I am writing a python script that is trying to backup all needed configuration files from my Linux VM to Google Drive Cloud. I would like to do it automatically, without entering the verification code from browser every time script starts. Could you please advise me how to do this?
#!/usr/bin/python
import httplib2
import pprint
import credentials as cred
from apiclient.discovery import build
from apiclient.http import MediaFileUpload
from oauth2client.client import OAuth2WebServerFlow, FlowExchangeError
# Path to the file to upload
FILENAME = 'hello.py'
# Run through the OAuth flow and retrieve credentials from credentials.py
def api_upload(FILENAME):
flow = OAuth2WebServerFlow(cred.credentials['CLIENT_ID'], cred.credentials['CLIENT_SECRET'],
cred.credentials['OAUTH_SCOPE'],
redirect_uri=cred.credentials['REDIRECT_URI'])
authorize_url = flow.step1_get_authorize_url()
print 'Go to the following link in your browser: ' + authorize_url
code = raw_input('Enter verification code: ').strip()
credentials = ''
try:
credentials = flow.step2_exchange(code)
except FlowExchangeError:
print "Your verification code is incorrect or something else is broken."
exit(1)
# Create an httplib2.Http object and authorize it with our credentials
http = httplib2.Http()
http = credentials.authorize(http)
drive_service = build('drive', 'v2', http=http)
# Insert a file
try:
media_body = MediaFileUpload(FILENAME, mimetype='text/plain', resumable=True)
body = {
'title': "" + FILENAME,
'description': 'A test document',
'mimeType': 'text/plain'
}
upload_file = drive_service.files().insert(body=body, media_body=media_body).execute()

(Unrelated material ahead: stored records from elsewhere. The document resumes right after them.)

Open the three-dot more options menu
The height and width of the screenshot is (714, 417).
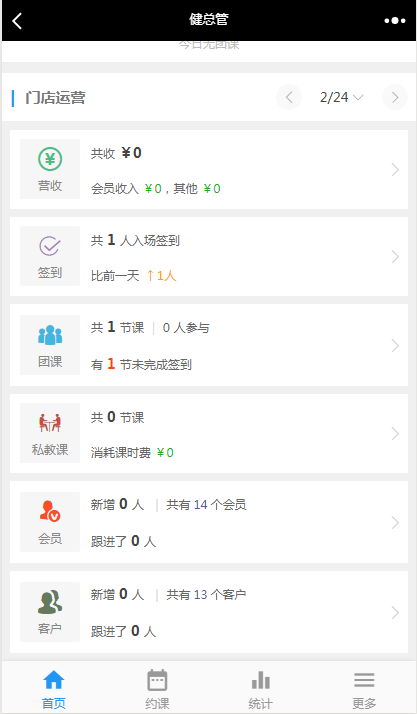(394, 20)
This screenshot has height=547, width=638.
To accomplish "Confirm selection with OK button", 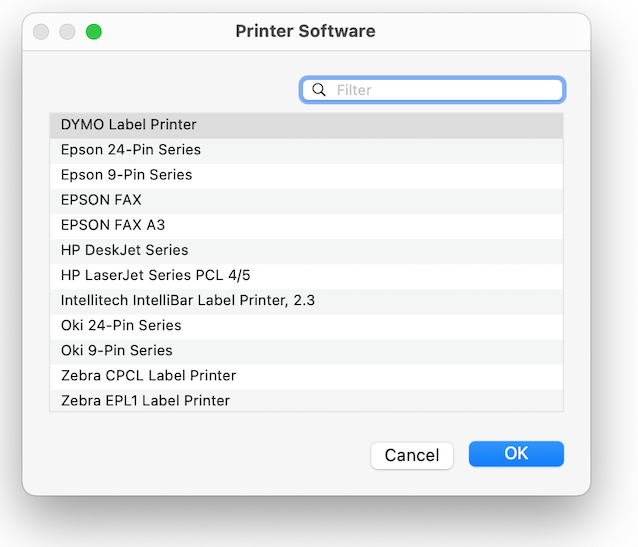I will [x=516, y=454].
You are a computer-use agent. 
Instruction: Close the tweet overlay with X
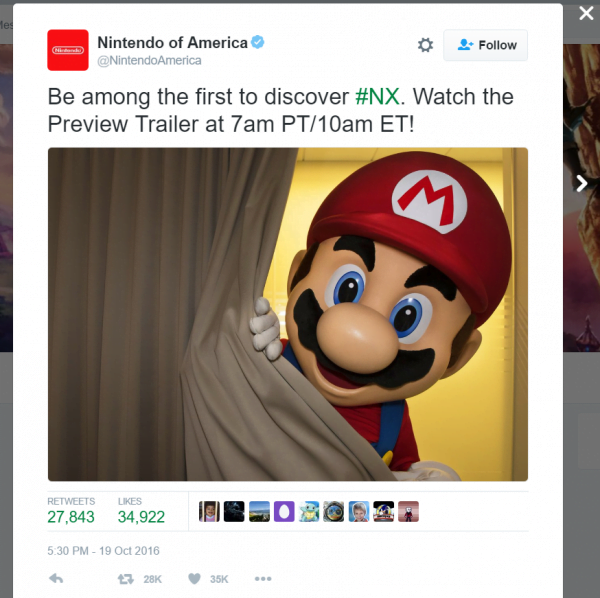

pprint.pprint(upload_file)
except IOError:
print "No such file"
exit(1)
# Function usage:
api_upload(FILENAME)
Here is my sample function.
Another file stores the credentials for request:
credentials = {"CLIENT_ID": 'blablabla',
"CLIENT_SECRET": 'blablabla',
"OAUTH_SCOPE": 'https://www.googleapis.com/auth/drive',
"REDIRECT_URI": 'urn:ietf:wg:oauth:2.0:oob'}
Basically, you want to separate this script into two separate scripts, one that gets a code and exchanges it for an access token, and one that uses the access token to access your Google Drive. I'd split the above code into two chunks, with the following changes.
In the first part, you can proceed as you do above, but in your initial query to get the code, set access_type to 'offline' and approval_prompt to 'force' (see https://developers.google.com/identity/protocols/OAuth2WebServer). If you do that, then when you exchange the code, the returned token will contain not only an access_token but also a refresh_token that can be used to refresh the access token indefinitely. So then this first script should just save those tokens to a file and exit. If you can make this work, then you only need to run that bit of code (with its manual intervention) once.
Then your second script can just load those saved tokens from the file whenever it needs to run, and access your docs without you having to intervene.